▶ **Exercise description**
Return every line of the records below that contains the string "Task".

▶ **Input data**

>>

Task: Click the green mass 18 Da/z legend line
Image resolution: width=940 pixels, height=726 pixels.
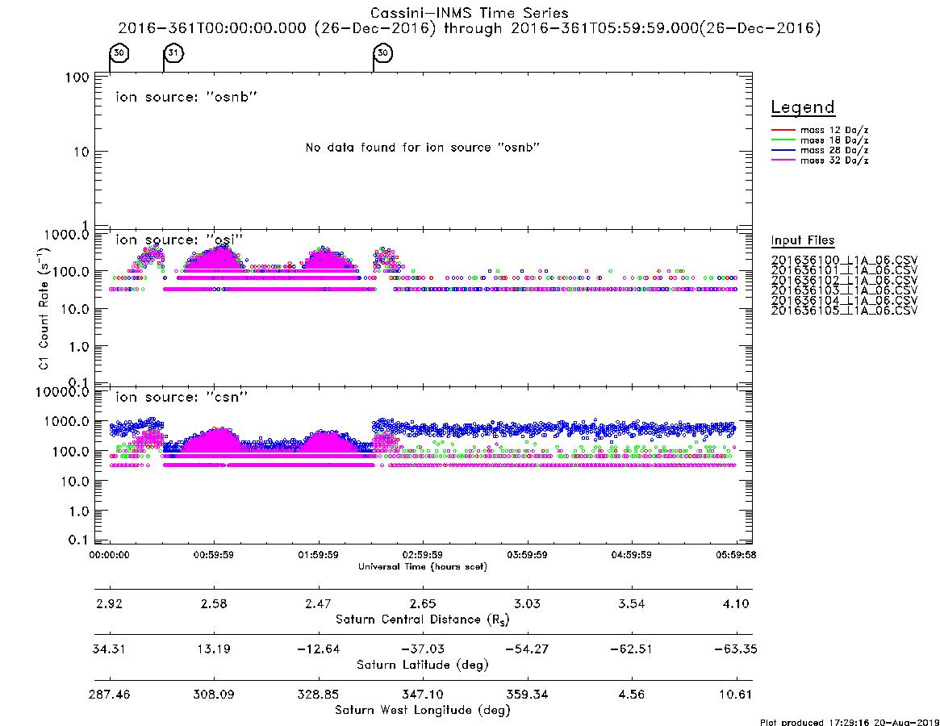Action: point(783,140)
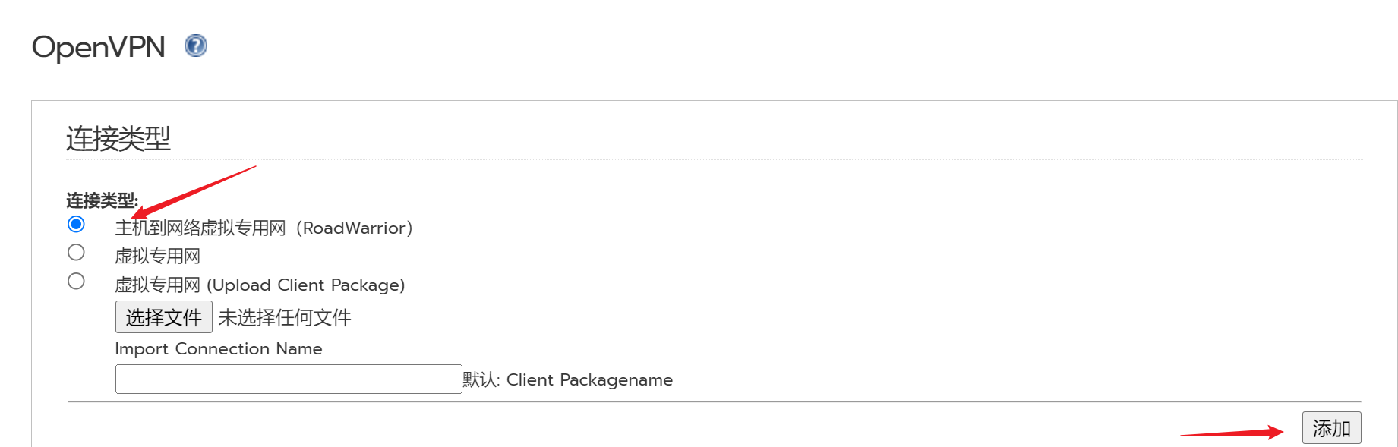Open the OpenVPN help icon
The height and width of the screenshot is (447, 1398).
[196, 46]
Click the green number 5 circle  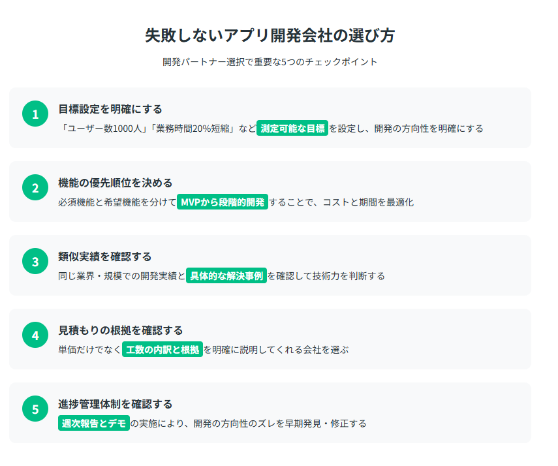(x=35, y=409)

<<
>>

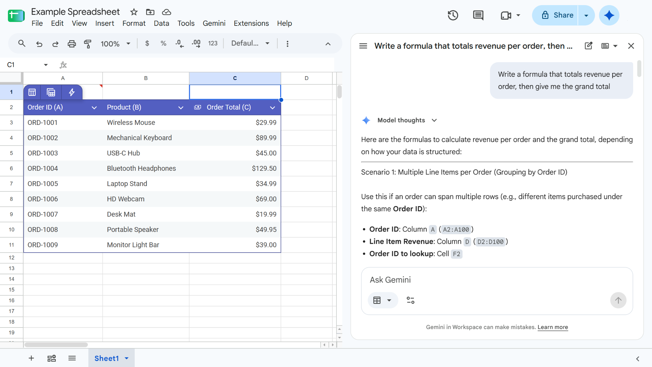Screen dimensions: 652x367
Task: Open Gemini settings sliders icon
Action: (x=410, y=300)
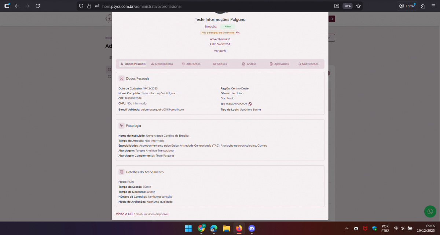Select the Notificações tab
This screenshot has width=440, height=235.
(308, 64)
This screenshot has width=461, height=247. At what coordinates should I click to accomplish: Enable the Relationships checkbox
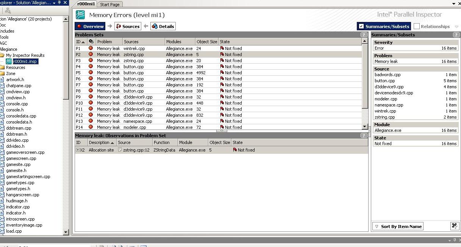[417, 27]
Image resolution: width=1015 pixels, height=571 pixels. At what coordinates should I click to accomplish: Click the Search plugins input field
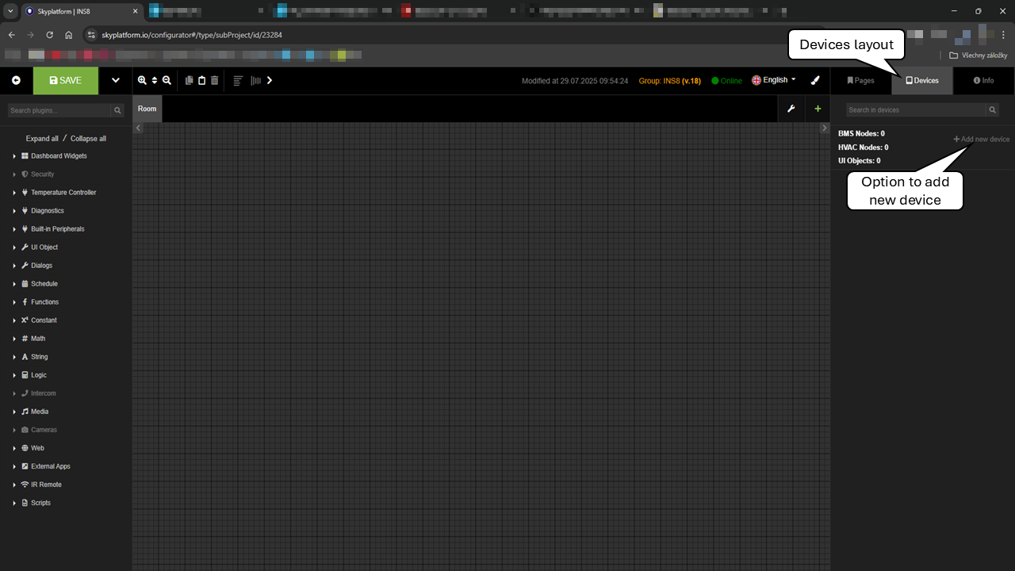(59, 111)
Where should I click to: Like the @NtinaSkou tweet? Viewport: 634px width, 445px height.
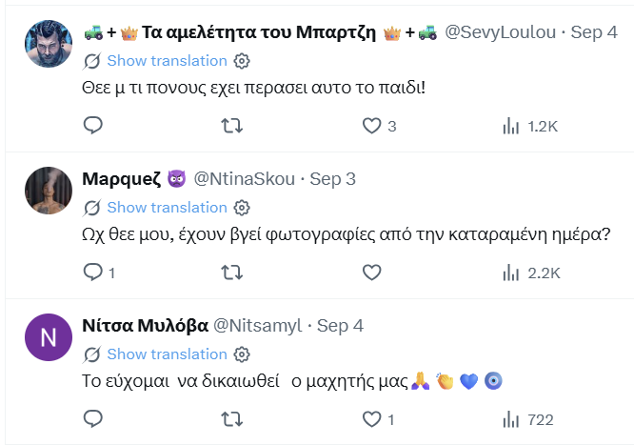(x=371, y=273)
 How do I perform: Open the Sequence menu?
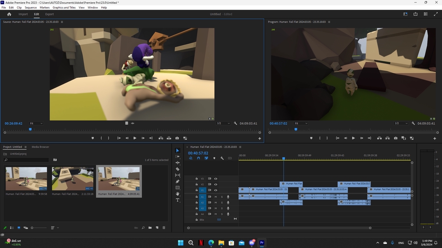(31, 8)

<<
>>

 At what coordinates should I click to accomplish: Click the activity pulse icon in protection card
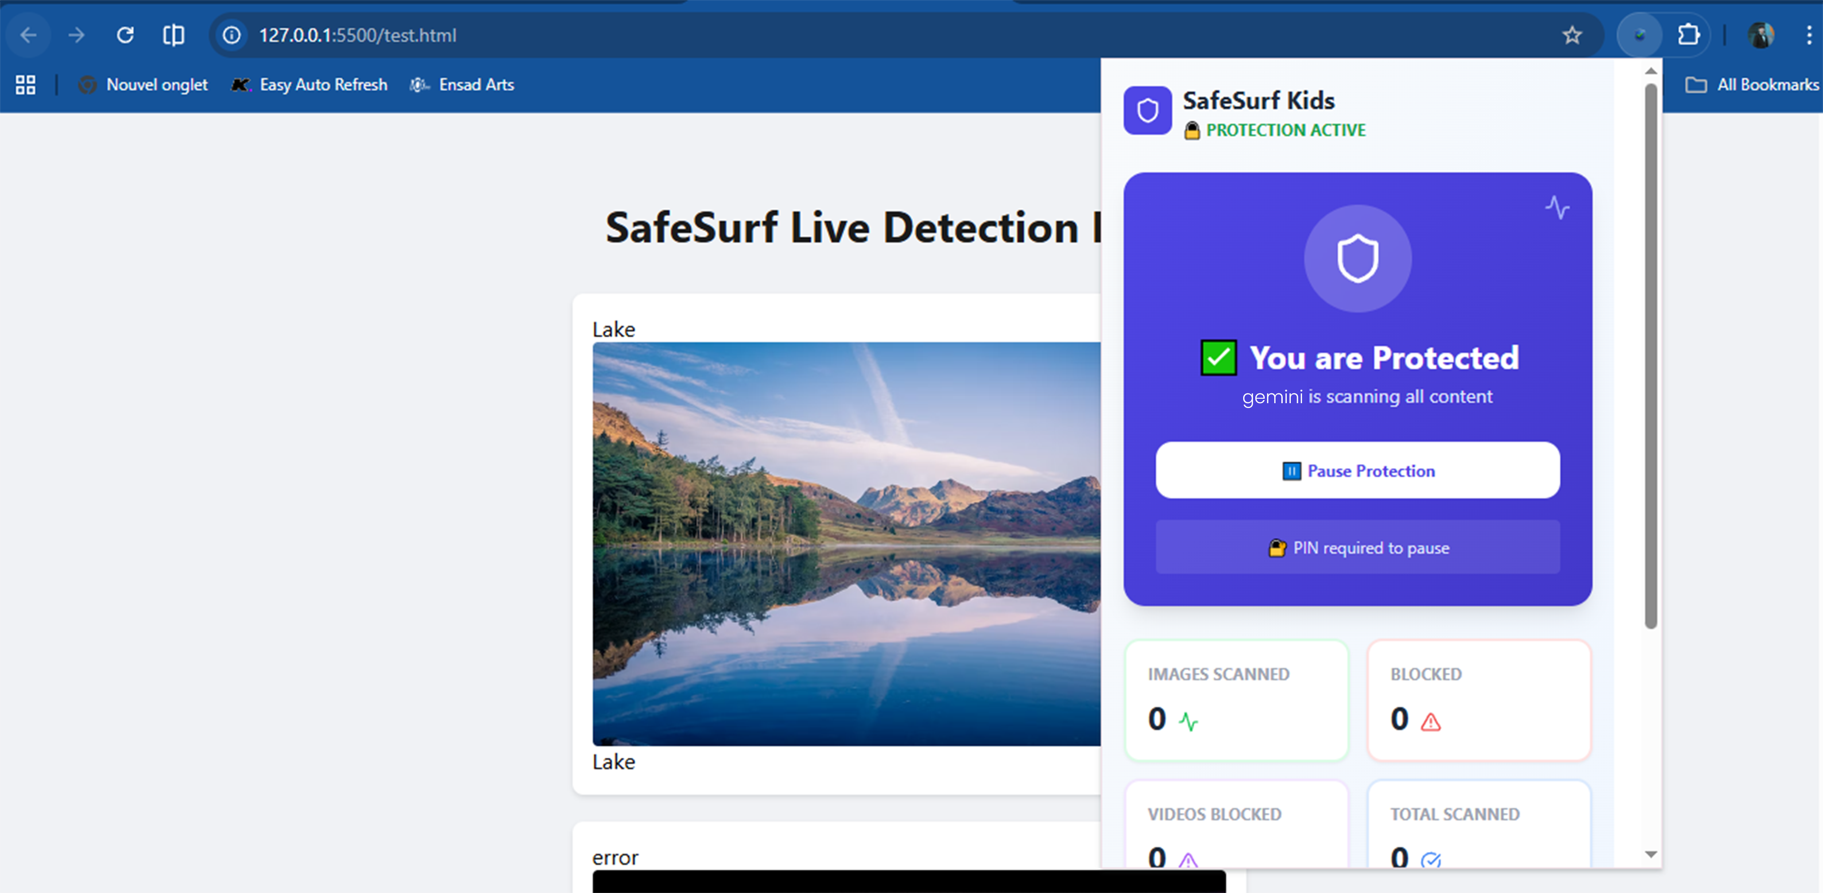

<<

▶ **The answer**
Task: Click the green mass 18 Da/z legend line
Task: Open Gemini settings sliders icon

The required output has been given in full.